→ **Stated problem**: Begin at the line of the records that contains "Given: Open the week date range dropdown" and stop after the line that contains "Looking at the". Output those lines as a numbered list, leaving out blank lines and omitting the pictures.

→ **Raw records**:
------------------------------

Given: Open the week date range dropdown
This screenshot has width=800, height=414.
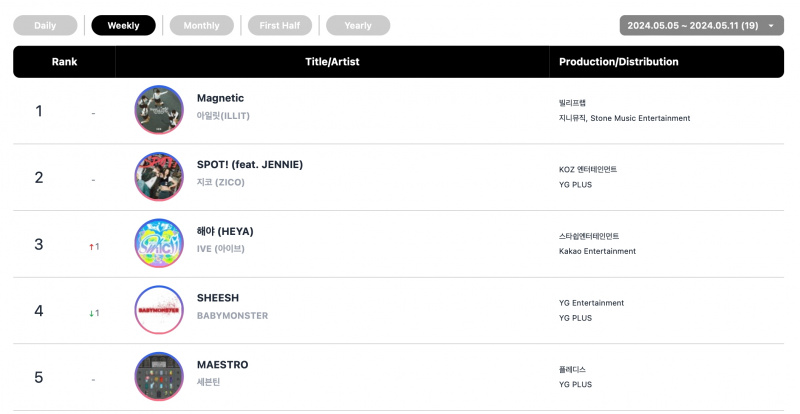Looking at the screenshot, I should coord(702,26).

------------------------------

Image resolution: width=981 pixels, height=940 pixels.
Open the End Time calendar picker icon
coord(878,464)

------------------------------

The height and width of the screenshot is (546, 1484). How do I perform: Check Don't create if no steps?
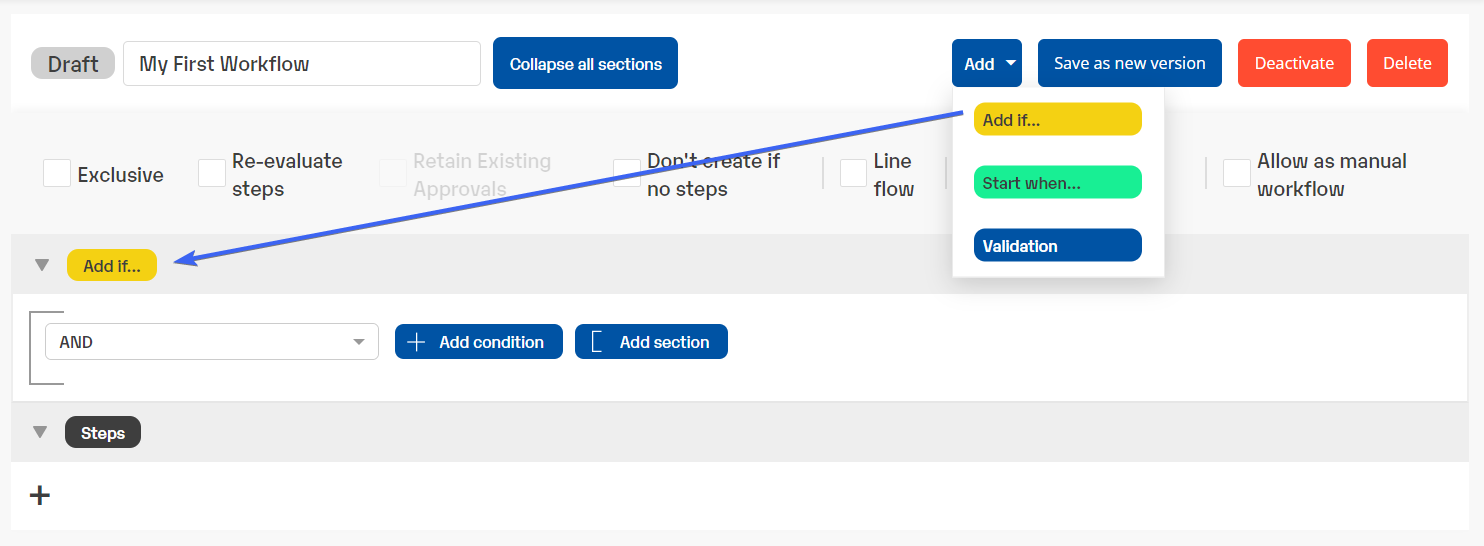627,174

------------------------------

→ **Response**:
1. Given: Open the week date range dropdown
2. This screenshot has width=800, height=414.
3. Looking at the screenshot, I should coord(702,26).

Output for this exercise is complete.